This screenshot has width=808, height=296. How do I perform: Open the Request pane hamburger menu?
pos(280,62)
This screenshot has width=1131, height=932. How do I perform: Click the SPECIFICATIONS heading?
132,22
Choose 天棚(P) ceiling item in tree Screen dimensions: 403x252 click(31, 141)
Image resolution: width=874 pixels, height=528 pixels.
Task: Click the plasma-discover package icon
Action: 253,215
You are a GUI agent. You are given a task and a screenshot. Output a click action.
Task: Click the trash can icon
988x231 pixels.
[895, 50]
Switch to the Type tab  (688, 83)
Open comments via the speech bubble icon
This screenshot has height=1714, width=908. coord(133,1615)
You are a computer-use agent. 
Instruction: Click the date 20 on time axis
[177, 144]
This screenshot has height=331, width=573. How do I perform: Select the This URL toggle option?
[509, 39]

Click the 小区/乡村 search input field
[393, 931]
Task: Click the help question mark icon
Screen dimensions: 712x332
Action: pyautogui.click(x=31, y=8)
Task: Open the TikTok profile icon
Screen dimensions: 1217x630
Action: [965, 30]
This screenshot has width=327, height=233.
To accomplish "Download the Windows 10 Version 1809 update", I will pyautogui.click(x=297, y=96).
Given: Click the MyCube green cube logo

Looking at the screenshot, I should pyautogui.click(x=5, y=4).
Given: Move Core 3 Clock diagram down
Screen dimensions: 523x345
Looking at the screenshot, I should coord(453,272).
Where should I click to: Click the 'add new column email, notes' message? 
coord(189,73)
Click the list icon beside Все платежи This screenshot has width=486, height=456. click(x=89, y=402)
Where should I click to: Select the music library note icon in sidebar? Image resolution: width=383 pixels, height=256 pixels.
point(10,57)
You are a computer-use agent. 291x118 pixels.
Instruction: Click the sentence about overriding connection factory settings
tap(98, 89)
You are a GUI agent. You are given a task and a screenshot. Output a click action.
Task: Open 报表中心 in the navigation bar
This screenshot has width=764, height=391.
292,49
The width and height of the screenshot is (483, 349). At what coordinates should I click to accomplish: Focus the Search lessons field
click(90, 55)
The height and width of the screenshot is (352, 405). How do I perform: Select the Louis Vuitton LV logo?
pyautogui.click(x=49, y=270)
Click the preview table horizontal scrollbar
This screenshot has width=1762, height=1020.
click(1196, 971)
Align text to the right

________________________

[THE PROBLEM] After finding the line that contains "You are a computer-use agent. 291x118 pixels." in the records above, copy that line and each one after it exactly, through the final line.

[ANSWER BOX]
You are a computer-use agent. 291x118 pixels.
Instruction: Click the sentence about overriding connection factory settings
tap(98, 89)
You are a GUI agent. You are given a task and a screenshot. Output a click action.
Task: Open 报表中心 in the navigation bar
This screenshot has width=764, height=391.
292,49
The width and height of the screenshot is (483, 349). At what coordinates should I click to accomplish: Focus the Search lessons field
click(90, 55)
The height and width of the screenshot is (352, 405). How do I perform: Select the Louis Vuitton LV logo?
pyautogui.click(x=49, y=270)
Click the preview table horizontal scrollbar
This screenshot has width=1762, height=1020.
click(1196, 971)
Align text to the right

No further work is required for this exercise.